Blue & Green Daily finds and summarises the top sustainability stories around the web every morning. We start with our own picks from Blue & Green Tomorrow.
1 May headlines
Warming boosts UK flooding risk
A citizen science project suggests climate change really has increased the risk of flooding in the UK. The issue has been highlighted by recent floods, amid a January that saw double the normal monthly rainfall in parts of England. Professor Myles Allen presented evidence of a link between floods and climate change at the European Geosciences Union meeting in Vienna. BBC.
Shell puts new Russian projects on hold after seizure of Crimea
Royal Dutch Shell has ruled out starting any new projects in Russia over the short-term following Vladimir Putin’s seizure of Crimea. Simon Henry, chief executive of the oil giant, said, “I don’t think we will be jumping into new investment in the short-term.” The company is a partner of state-backed Gazprom for the Sakhalin 2 liquefied natural gas operation. Telegraph.
Human litter found in Europe’s deepest ocean depths
Bottles, plastic bags, fishing nets and other human litter have been found in Europe’s deepest ocean depths, according to one of the largest scientific surveys of the seafloor to date. Plastic was the most common type of litter found on the seafloor, accounting for 41%, whilst rubbish associated with fishing activities made up 34%. Guardian.
Madrid’s smart parking meters to charge more for most polluting cars
The city of Madrid is introducing smart parking meters that will slap a surcharge on cars that pollute more and reduce parking charges for efficient vehicles, a system that city officials are touting as the first of its kind in the world. It is hoped the new system will help ease pollution levels, which consistently rank above the EU average. Guardian.
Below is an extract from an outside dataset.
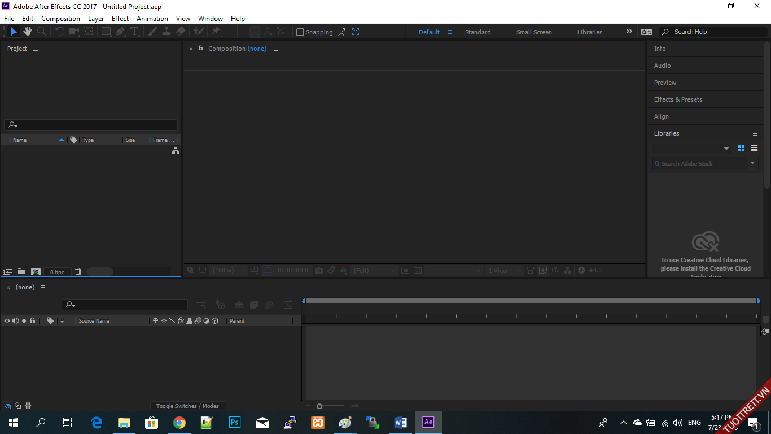This screenshot has width=771, height=434.
Task: Switch Libraries to list view
Action: [x=754, y=149]
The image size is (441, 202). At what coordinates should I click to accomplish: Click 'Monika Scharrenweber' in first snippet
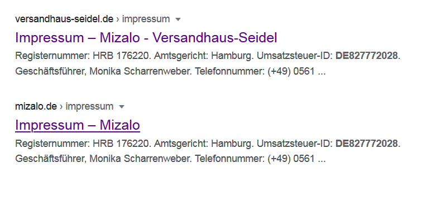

Boris warns City under threat after European Court dismisses UK ‘Tobin tax’ challenge
The future of the City of London is under threat after the European Union’s highest court threw out a British legal challenge against plans for a financial transaction tax, Boris Johnson haw warned. The Mayor of London described the rejections as “barmy” adding that it could damage the City’s financial sector. Telegraph.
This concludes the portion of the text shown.